___ Supplied information ___

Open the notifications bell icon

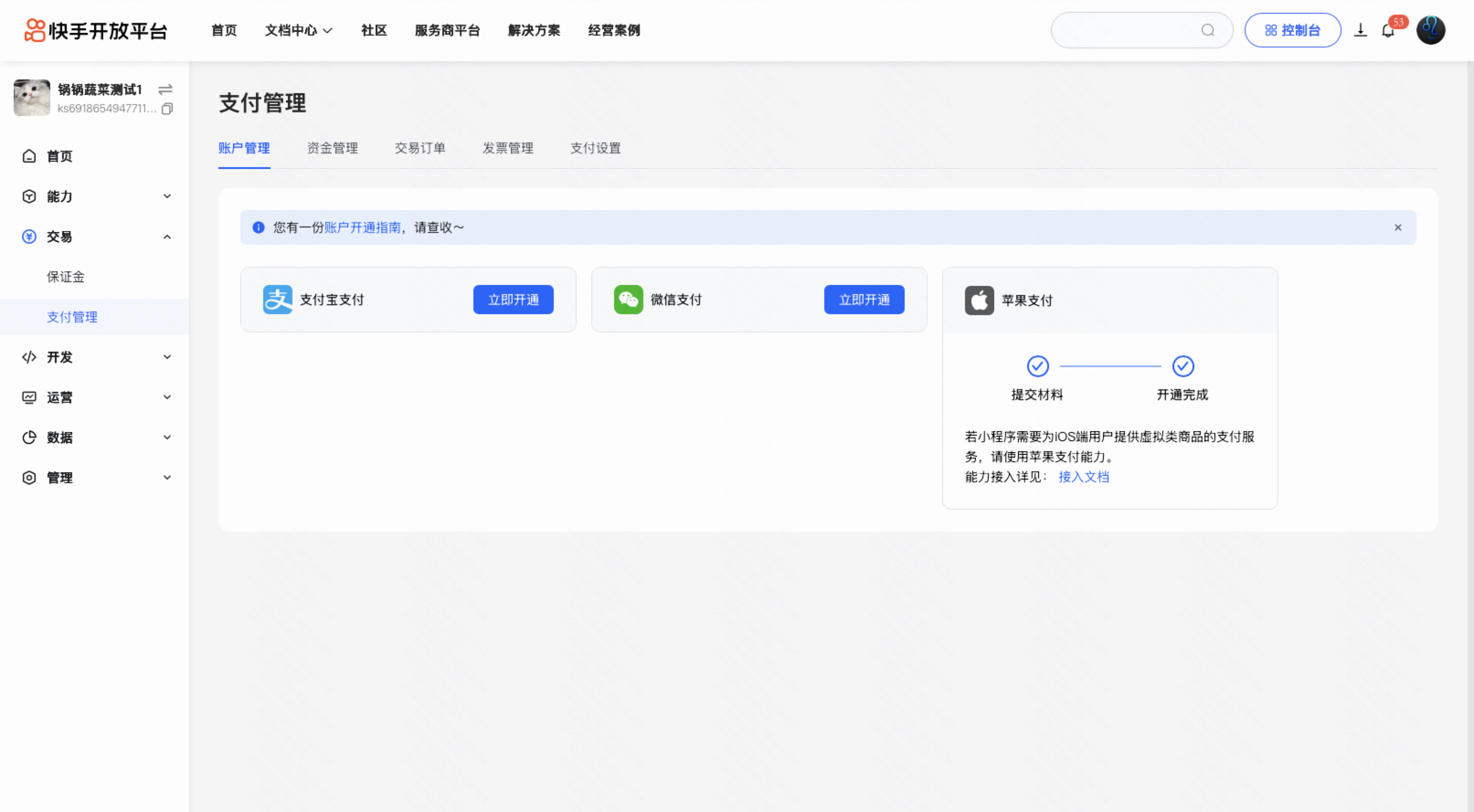click(x=1388, y=30)
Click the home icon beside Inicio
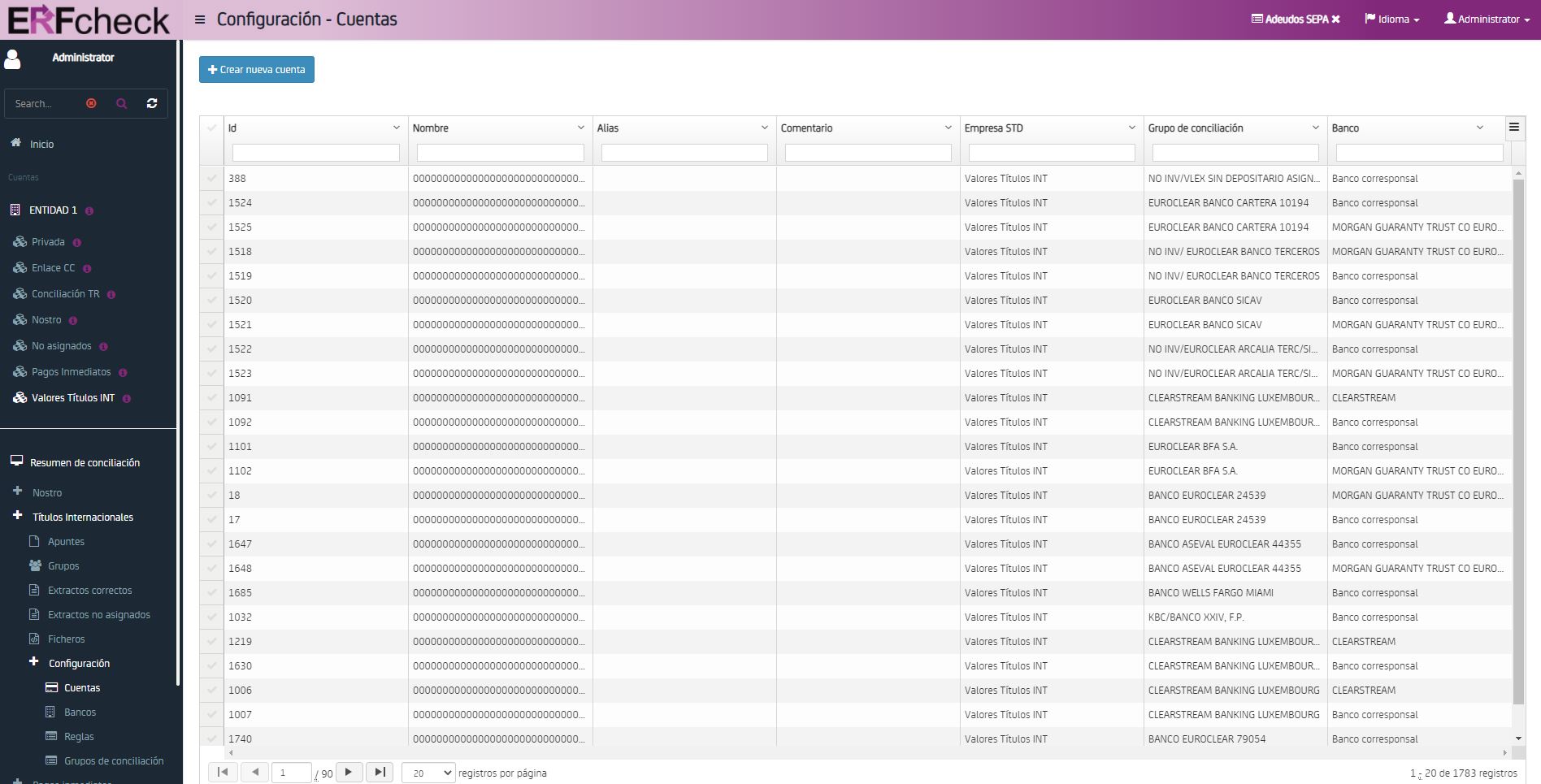1541x784 pixels. coord(15,143)
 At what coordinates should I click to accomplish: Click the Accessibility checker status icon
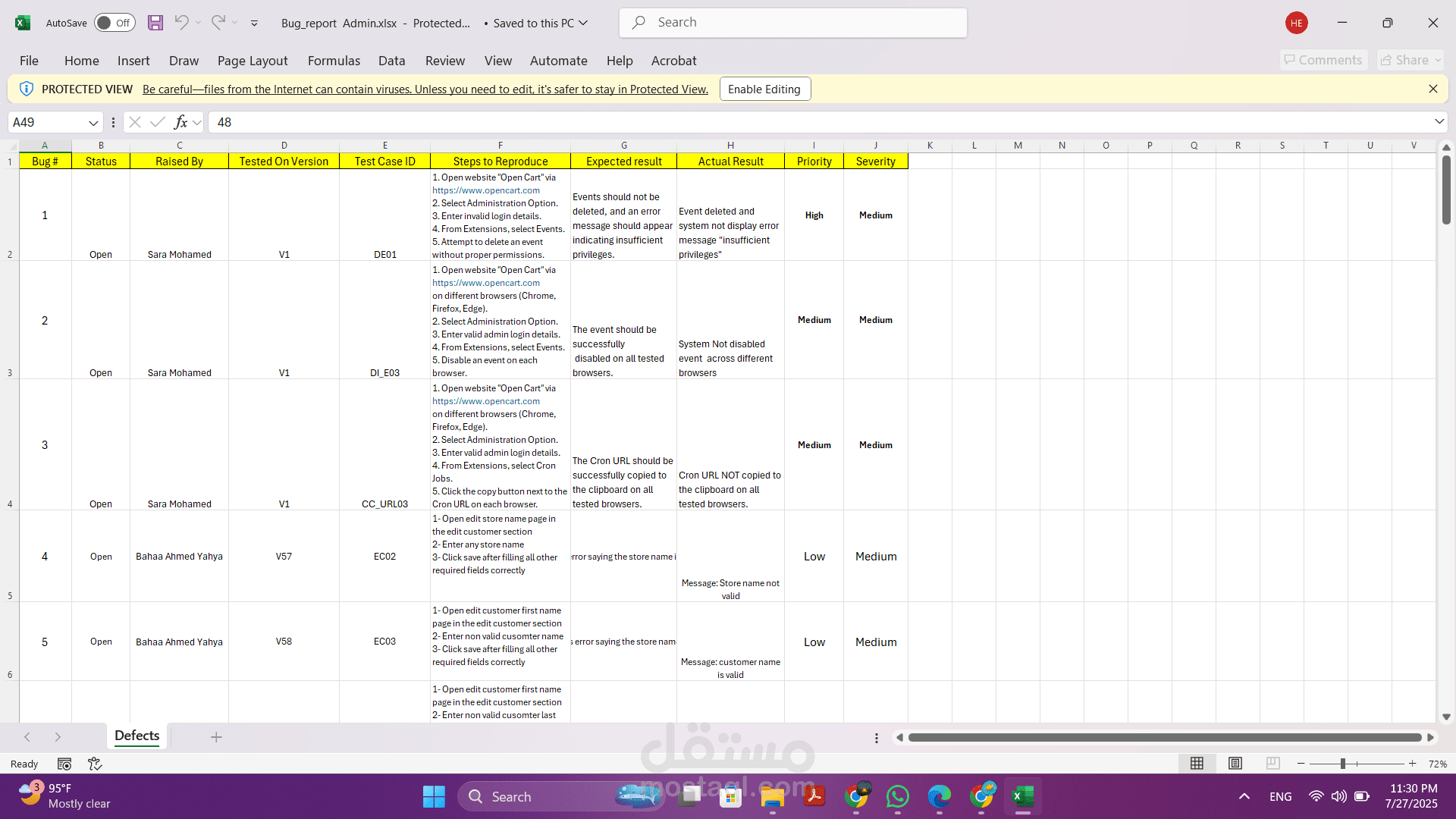pyautogui.click(x=95, y=764)
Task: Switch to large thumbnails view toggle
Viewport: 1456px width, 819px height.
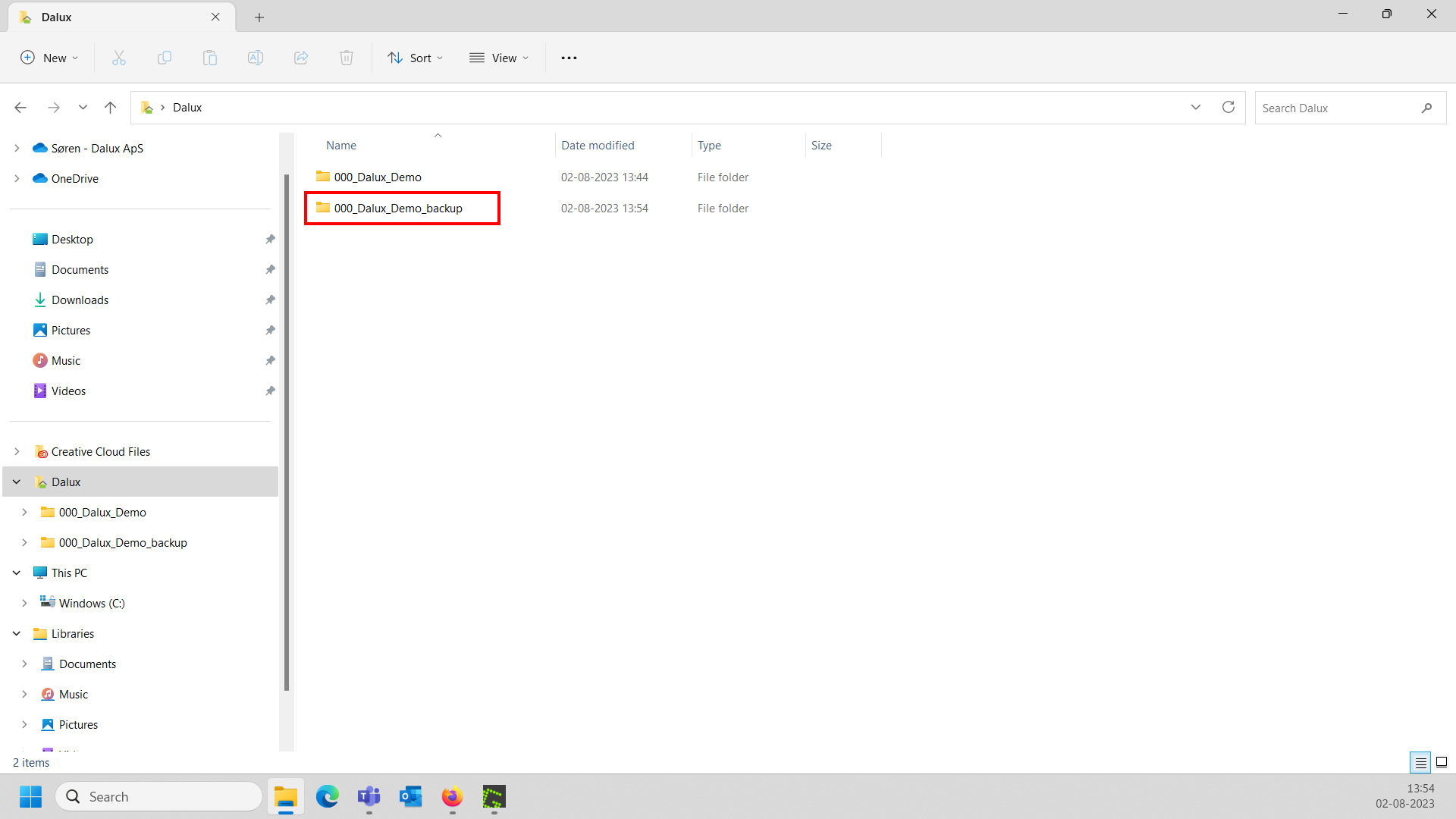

___

> Exercise directions: Each entry needs to be returned verbatim, with its pictures left out.

> Answer to this problem:
Open the notifications bell icon

click(x=1388, y=30)
Click the home icon beside Inicio
1541x784 pixels. coord(15,143)
 At what coordinates should I click to accomplish: Click the Accessibility checker status icon
pyautogui.click(x=95, y=764)
Task: Switch to large thumbnails view toggle
Viewport: 1456px width, 819px height.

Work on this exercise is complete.